- [Texto fornecido]:
════
Remuneração dos media pelas plataformas é “poucochinha”, defende Visapress
Carlos Eugénio, diretor executivo da Visapress, faz o balanço da diretiva dos direitos de autor no mercado único digital, analisa os desafios do clipping e a relação com as plataformas internacionais.
O diretor executivo da Visapress, entidade que faz a gestão coletiva dos direitos de autor nos media, defende que seja encontrada uma nova metodologia para remunerar os conteúdos de forma eficaz nas plataformas, já que atualmente é “poucochinha”.
Em entrevista à Lusa, Carlos Eugénio defende a alteração da metodologia da remuneração, no âmbito da lei dos direitos de autor no mercado único digital, aborda o negócio do ‘clipping’ e fala dos desafios da Visapress.
Questionado sobre o que gostaria de ver alterado na lei, o diretor executivo admite que, “olhando para trás e para os pressupostos que levam à remuneração dos editores de imprensa que estão vertidos na lei”, eventualmente, “deve existir uma alteração que permita fazer com que os editores de imprensa consigam ter uma remuneração mais concreta“.
De forma a permitir “sobreviver e ver a justa remuneração daquilo que são os conteúdos que produzem e que são utilizados pelas plataformas”, acrescenta o diretor executivo, que admite ser atualmente “poucochinha”.
════
- [Dados fornecidos]:
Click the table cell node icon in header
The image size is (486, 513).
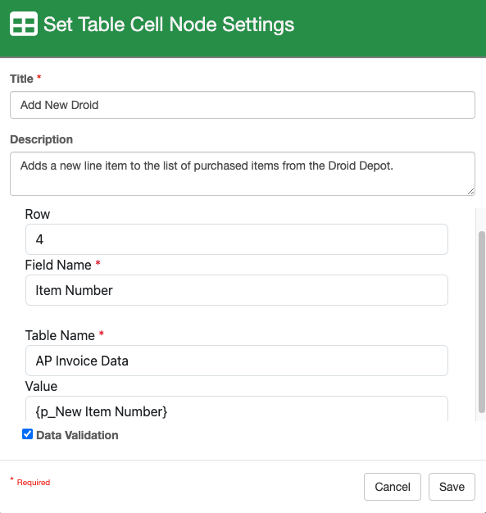tap(24, 24)
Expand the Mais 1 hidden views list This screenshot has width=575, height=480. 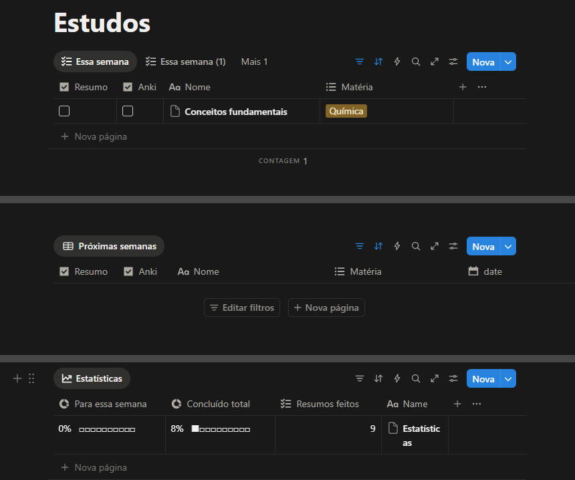coord(254,62)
════
- [Exercício curto A]: Altere a notícia sobre a Visapress em todo o trecho desde "O diretor executivo da" até "desafios da Visapress.", trocando "Lusa" por "agência Lusa".
- [Exercício curto B]: Escreva a continuação da notícia sobre a remuneração dos media pelas plataformas, a partir do ponto em que o texto termina.
Os dados provêm de outra fonte.

- [Resultado A]:
O diretor executivo da Visapress, entidade que faz a gestão coletiva dos direitos de autor nos media, defende que seja encontrada uma nova metodologia para remunerar os conteúdos de forma eficaz nas plataformas, já que atualmente é “poucochinha”.
Em entrevista à agência Lusa, Carlos Eugénio defende a alteração da metodologia da remuneração, no âmbito da lei dos direitos de autor no mercado único digital, aborda o negócio do ‘clipping’ e fala dos desafios da Visapress.

- [Resultado B]:
Até porque “não é aquilo que nós pensávamos, muito por conta daquilo que foram os mecanismos que foram encontrados para conseguir adequar a utilização e a remuneração dos conteúdos“, refere.
“Teremos que encontrar uma outra metodologia para ver os conteúdos remunerados de uma forma mais eficaz e eficiente“, considera o responsável.
Carlos Eugénio admite que haverá sempre “um entrave muito significativo quanto aos dados de tráfego”, recordando que qualquer tipo de dado “não pode ser sindicado pela entidade licenciadora, seja a Visapress, seja qualquer outra”, e até o próprio editor “não consegue sindicar a utilização que é feita e isso aí é logo um problema significativo”.
Contudo, “no princípio da confiança e da boa-fé, aquilo que acreditamos é que as plataformas nos dão a informação correta”, diz.
Depois, há um fator que não é tangível, mas que “não está a ser levado em consideração, que é a importância que aquele conteúdo tem naquela plataforma, independentemente da remuneração que possa estar diretamente ligada àquele conteúdo”.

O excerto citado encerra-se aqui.